苏云金芽胞杆菌(Bacillus thuringinsis)是目前最为重要的一种杀虫微生物，广泛应用于农林害虫的生物防治。目前国内外对Bt工程菌的改造拟在完善其杀虫谱较窄、杀虫毒力不高等缺陷，获得性能优良的Bt重组工程菌。有研究报道几丁质酶能够破坏昆虫体内的围食膜，对Bt杀虫晶体蛋白的杀虫活性有着显著的增效作用。
　　 本研究利用Red/ET同源重组技术，将烟草几丁质酶基因tchiB置于cry2Aa基因启动子和cry1Ac基因终止子序列之间，获得嵌合基因pcry2Aa-tchiB-1Act。将嵌合基因pcry2Aa-tchiB-1Act克隆入穿梭载体pHT315中，获得重组质粒pHTtchiB。将pHTtchiB电转入高毒力Bt库斯塔克亚种(Btsubsp.kurstaki)野生菌株HD73中，获得工程菌株HDtchiB。经SDS-PAGE分析检测，外源基因于Btcry2Aa强启动子下高效表达产生约30kD蛋白；经质谱进一步鉴定其正确表达。用DNS法测定烟草几丁质酶的活性，16h左右酶活力达到最高，为42.827U/mL。HD73和工程菌株HDtchiB发酵产物对棉铃虫初孵幼虫的生物活性测定，72h的LC50分别为264.255μg/mL和167.870μg/mL，较出发菌株HD73显示出更高的杀虫毒力。

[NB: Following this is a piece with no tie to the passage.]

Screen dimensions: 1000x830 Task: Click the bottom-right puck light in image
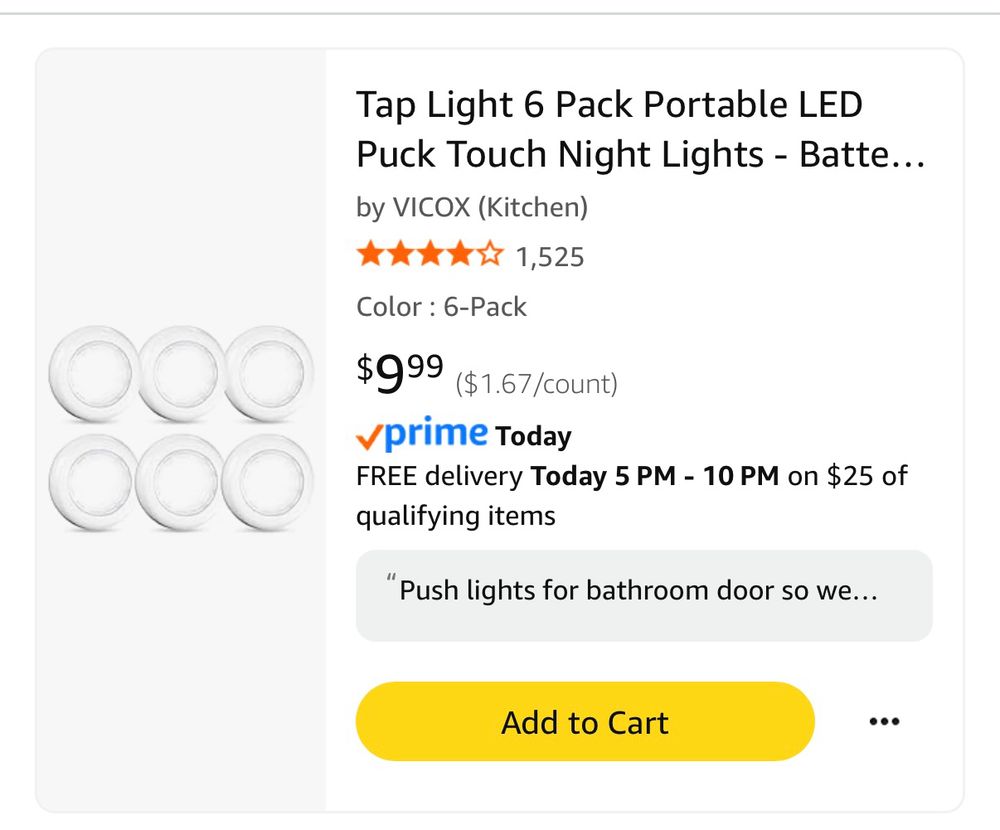[x=268, y=482]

　　 外源质粒在Bt工程菌株中容易出现不稳定甚至丢失的情况。为了使外源基因能够稳定的存在于Bt工程菌中，将其整合入Bt染色体是有效措施。本研究选取定位在Bt染色体上的几丁质酶基因作为外源基因的整合位点，构建E.coli-Bt温度敏感型穿梭质粒pKCHIUN。利用Red/ET同源重组技术，构建了含嵌合基因pcry2Aa-tchiB-1Act的整合载体pKTCHIUN。拟通过同源重组，将pcry2Aa-tchiB-1Act基因定点整合到Bt无晶体突变株XBU001染色体上，获得外源基因稳定遗传及表达的Bt工程菌株。
　　 本文利用Red/ET同源重组技术便捷高效地构建了穿梭表达载体pHTtchiB及整合载体pKTCHIUN，实现了高效表达烟草几丁质酶基因tchiBBt杀虫工程菌HDtchiB的构建，为研究与cry1Ac具有协同作用的外源杀虫基因克隆入Bt菌株中，构建外源基因高效表达、性能稳定、毒力高的工程菌奠定了重要的研究基础。